Fed.R.Evid. 408 advisory committee's note; accord Miller v. Component Homes, Inc., 356 N.W.2d 213, 216 (Iowa 1984) (noting, as reasons for excluding evidence of compromise, that offer of compromise implies merely a desire for peace, not a concession of wrong doing, and public policy favoring settlement of disputes). The committee comments to the Iowa rule state that the Iowa rule is in accord with the federal rule. See Iowa R. Evid. 408 committee comment—1983.

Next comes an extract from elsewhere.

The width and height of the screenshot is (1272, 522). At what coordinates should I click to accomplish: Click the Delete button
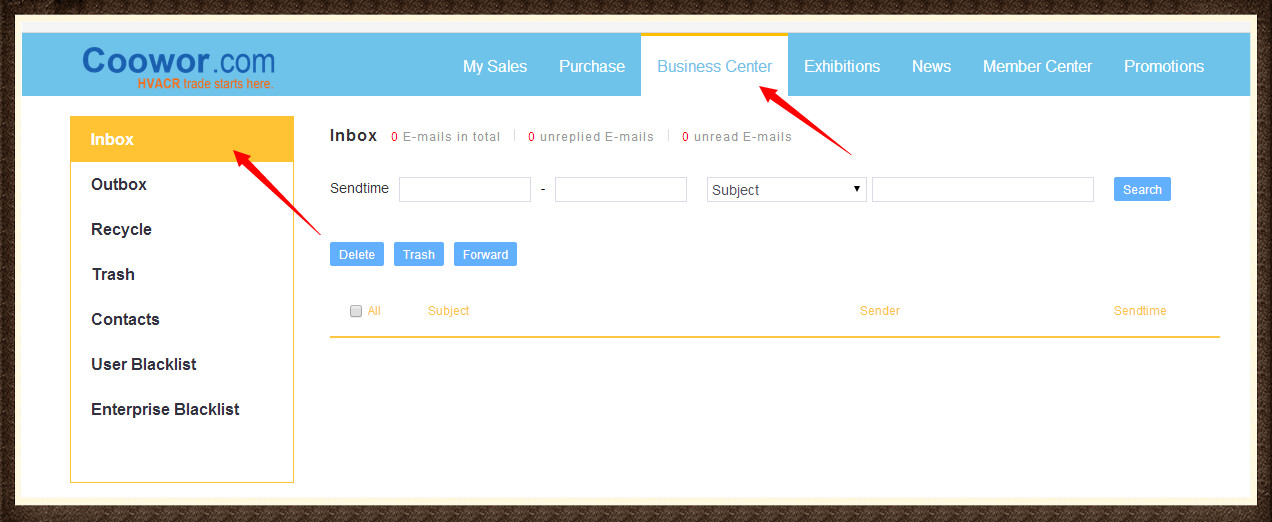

In McHann v. Firestone Tire & Rubber Co., the Fifth Circuit Court of Appeals reversed a trial court ruling allowing into evidence the fact that the plaintiff had settled with a third party. 713 F.2d 161, 165-66 (5th Cir.1983). The court gave the following explanation of the reasons underlying the rule:

Our concern is that the Covenant Not to Sue would have led the jury to deny [the plaintiff's] claim against Firestone based on the perception that [the third party] would not have paid the substantial sum of $27,500 if it ... were not the party at fault. Excluding evidence of the Covenant will eliminate this possible source of prejudice to [the plaintiff], and will carry out the policy of Rule 408 to encourage out-of-court settlements.... [T]he incentive for parties to settle cases involving many [parties] would be undermined if their settlement with one... could come back to haunt them in later suits.

Id. at 166-67 (citations omitted). These reasons are equally valid under Iowa Rule of Evidence 408. See Lewis, 278 N.W.2d at 14 ("It is generally held that offers to compromise disputed claims are inadmissible because they are irrelevant and because policy considerations require their exclusion.").

C. Application of law to present case. In the case before us, the City asserts that the evidence of settlement was relevant to Allen's credibility. Allen testified at trial that the light turned red too fast given the speed of the cars on Oralabor. This testimony supported the plaintiff's claim that the City was negligent, as well as the plaintiff's claim that Allen had a legal excuse for being in the...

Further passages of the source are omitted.